Court Opinion

ID: 9511826
Source: CourtListenerOpinion
Date Created: 2023-08-06 22:08:35.159082+00
Date Added: 2024-06-11T09:05:11.962326
License: Public Domain

JUSTICE RICE,
concurring in part and dissenting in part.
¶30 I concur with the result under Issue 1 under a different rationale and with most of Issue 2. I dissent from the Court’s reversal of the alcohol condition, Condition 12, under Issue 2.
¶31 Jones’ challenge to the tape recording of her telephone conversation with informant Brown is an issue this Court has previously decided contrary to her position. In the cases the Court cites in ¶ 11, we held that telephone conversations of the kind challenged here are not subject to a warrant requirement. These holdings were consistent with the deliberations of the delegates to the 1972 Constitutional Convention regarding the right to privacy, as explained by Delegate Dahood:
First of all, this does not in any way relate to the obscene phone call situation, nor does it relate to the ability of the telephone company to make the traces.

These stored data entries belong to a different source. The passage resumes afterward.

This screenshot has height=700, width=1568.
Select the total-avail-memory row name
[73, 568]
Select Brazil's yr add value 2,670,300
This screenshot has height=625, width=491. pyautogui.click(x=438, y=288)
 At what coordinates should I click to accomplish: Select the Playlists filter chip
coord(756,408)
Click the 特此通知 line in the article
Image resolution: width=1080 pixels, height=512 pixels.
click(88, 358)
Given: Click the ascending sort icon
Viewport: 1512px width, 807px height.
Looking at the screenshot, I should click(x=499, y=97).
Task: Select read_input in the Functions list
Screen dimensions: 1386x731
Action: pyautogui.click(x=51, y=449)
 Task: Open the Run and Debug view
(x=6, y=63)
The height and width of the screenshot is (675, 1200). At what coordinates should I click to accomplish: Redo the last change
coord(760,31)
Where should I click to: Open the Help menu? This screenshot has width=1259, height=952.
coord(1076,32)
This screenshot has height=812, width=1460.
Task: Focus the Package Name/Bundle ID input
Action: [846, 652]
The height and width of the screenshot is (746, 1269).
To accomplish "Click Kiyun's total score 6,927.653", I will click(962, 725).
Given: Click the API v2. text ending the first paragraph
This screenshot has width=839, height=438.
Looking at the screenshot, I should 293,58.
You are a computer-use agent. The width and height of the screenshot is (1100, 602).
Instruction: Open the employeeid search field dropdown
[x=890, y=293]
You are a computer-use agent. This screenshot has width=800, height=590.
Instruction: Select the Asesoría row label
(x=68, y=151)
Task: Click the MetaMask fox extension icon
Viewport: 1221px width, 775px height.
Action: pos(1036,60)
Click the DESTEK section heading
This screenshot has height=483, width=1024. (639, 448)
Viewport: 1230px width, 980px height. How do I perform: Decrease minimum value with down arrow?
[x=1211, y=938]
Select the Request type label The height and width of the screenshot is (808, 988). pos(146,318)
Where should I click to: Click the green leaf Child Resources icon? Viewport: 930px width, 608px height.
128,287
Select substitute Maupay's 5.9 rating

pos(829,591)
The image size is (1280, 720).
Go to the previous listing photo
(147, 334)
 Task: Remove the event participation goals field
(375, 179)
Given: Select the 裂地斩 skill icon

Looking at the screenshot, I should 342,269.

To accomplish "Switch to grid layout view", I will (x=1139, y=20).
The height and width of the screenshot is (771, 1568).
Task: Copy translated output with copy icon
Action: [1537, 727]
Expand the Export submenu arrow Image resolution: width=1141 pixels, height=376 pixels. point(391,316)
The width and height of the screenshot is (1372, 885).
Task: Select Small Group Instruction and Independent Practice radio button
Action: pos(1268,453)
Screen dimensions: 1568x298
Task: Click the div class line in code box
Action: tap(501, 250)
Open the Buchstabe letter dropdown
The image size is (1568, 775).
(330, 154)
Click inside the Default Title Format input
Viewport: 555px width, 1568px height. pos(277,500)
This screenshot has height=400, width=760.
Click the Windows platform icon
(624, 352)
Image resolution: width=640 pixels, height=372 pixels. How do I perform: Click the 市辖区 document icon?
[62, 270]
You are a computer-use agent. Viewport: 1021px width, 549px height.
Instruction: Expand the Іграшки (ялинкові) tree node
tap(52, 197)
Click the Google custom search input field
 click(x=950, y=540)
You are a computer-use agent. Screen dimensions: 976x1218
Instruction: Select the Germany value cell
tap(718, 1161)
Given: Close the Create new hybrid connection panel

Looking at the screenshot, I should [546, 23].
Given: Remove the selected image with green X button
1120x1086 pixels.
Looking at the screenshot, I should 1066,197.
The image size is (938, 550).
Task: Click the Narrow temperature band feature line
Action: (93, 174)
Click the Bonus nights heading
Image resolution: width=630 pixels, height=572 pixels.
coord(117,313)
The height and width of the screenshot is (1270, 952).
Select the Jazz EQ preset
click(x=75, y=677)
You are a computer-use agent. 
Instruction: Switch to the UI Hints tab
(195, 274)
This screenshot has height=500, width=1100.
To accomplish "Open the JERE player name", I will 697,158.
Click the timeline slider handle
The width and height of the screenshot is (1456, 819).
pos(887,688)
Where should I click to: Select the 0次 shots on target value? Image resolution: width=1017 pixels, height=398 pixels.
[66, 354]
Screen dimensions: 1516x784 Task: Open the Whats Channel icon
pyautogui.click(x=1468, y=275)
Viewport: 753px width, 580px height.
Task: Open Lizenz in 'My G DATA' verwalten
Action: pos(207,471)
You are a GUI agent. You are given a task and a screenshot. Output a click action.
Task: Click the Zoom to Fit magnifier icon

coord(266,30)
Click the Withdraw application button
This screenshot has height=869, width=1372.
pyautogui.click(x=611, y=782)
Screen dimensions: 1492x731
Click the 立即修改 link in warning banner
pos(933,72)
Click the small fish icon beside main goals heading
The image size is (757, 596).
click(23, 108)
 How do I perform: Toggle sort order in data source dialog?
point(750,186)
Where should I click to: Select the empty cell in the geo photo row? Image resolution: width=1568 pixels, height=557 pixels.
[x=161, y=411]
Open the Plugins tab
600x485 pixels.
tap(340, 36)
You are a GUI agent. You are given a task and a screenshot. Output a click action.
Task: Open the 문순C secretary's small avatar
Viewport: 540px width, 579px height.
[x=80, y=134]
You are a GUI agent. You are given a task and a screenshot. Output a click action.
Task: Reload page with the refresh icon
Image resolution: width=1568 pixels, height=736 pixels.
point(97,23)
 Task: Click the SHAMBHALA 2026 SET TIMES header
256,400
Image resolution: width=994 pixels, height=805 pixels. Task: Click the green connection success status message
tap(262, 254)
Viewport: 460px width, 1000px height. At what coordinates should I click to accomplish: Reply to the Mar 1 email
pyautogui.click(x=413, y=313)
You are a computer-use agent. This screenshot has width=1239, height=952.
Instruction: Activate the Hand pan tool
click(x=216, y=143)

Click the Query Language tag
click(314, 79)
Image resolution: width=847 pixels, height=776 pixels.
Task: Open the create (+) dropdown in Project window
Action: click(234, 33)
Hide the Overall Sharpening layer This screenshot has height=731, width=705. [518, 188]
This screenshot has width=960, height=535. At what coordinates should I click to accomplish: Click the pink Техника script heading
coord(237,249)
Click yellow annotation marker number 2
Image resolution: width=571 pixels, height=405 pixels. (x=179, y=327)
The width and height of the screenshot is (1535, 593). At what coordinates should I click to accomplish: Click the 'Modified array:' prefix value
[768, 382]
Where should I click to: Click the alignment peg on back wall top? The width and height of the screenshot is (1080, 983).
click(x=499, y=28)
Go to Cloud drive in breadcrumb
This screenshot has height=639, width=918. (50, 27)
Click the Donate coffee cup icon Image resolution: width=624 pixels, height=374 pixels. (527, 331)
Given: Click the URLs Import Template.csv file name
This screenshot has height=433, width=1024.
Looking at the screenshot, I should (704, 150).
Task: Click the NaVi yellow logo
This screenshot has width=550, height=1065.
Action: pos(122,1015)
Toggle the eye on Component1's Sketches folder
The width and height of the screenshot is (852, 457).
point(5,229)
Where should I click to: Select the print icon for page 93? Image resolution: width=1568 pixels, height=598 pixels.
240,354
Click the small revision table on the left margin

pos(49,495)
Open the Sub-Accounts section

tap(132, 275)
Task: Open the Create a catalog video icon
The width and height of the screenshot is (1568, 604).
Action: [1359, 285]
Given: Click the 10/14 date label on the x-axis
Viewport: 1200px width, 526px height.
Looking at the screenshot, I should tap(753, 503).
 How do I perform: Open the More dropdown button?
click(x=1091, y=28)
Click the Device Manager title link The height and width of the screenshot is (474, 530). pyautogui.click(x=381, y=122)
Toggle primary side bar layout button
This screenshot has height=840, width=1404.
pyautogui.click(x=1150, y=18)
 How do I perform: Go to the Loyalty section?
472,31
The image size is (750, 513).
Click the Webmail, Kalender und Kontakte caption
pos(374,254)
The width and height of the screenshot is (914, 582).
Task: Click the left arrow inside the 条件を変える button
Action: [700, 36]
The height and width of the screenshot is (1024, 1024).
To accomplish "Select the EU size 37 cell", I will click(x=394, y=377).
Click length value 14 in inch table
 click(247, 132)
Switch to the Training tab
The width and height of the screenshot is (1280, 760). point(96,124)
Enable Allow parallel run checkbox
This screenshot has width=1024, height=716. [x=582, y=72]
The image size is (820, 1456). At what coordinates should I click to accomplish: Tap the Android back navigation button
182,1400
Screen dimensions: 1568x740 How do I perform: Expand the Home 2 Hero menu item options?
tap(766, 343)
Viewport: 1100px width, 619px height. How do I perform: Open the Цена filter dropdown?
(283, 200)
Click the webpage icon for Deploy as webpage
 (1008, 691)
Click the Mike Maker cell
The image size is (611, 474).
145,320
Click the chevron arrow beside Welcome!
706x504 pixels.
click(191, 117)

The logic and the reason is this: all personal rights, constitutional or otherwise, maybe waived. Lady A is receiving the obscene phone call. She waives her right and grants the telephone company the right to intercept that communication. The individual that’s making the call does not have the right to privacy with respect to violating the law and making the obscene phone calls, so as a consequence, we are not interfering with anyone’s rights by having the telephone company attempt to intercept and discover and determine who the caller is; we are protecting the right to privacy. So as a consequence, may I say that that objection would not be one that we would have to worry about under the law ....
Montana Constitutional Convention, Verbatim Transcript, March 7, 1972, p. 1686. Based upon the specific statements of the constitutional convention delegates and the holdings of our cases, I would affirm Issue 1.
¶32 Under Issue 2, I would affirm all of the challenged Conditions, including Condition 12, the alcohol condition. Jones was convicted in this proceeding of a crime related to substance abuse-the criminal distribution of dangerous drugs. She is an illegal drug user herself, and the evidence demonstrates that she has maintained relationships with drug users and dealers, including Brown and Butler. In my view, a sufficient nexus is presented by the record to justify imposition of the alcohol condition -under our cases.
JUSTICE WARNER joins the concurring and dissenting Opinion of JUSTICE RICE.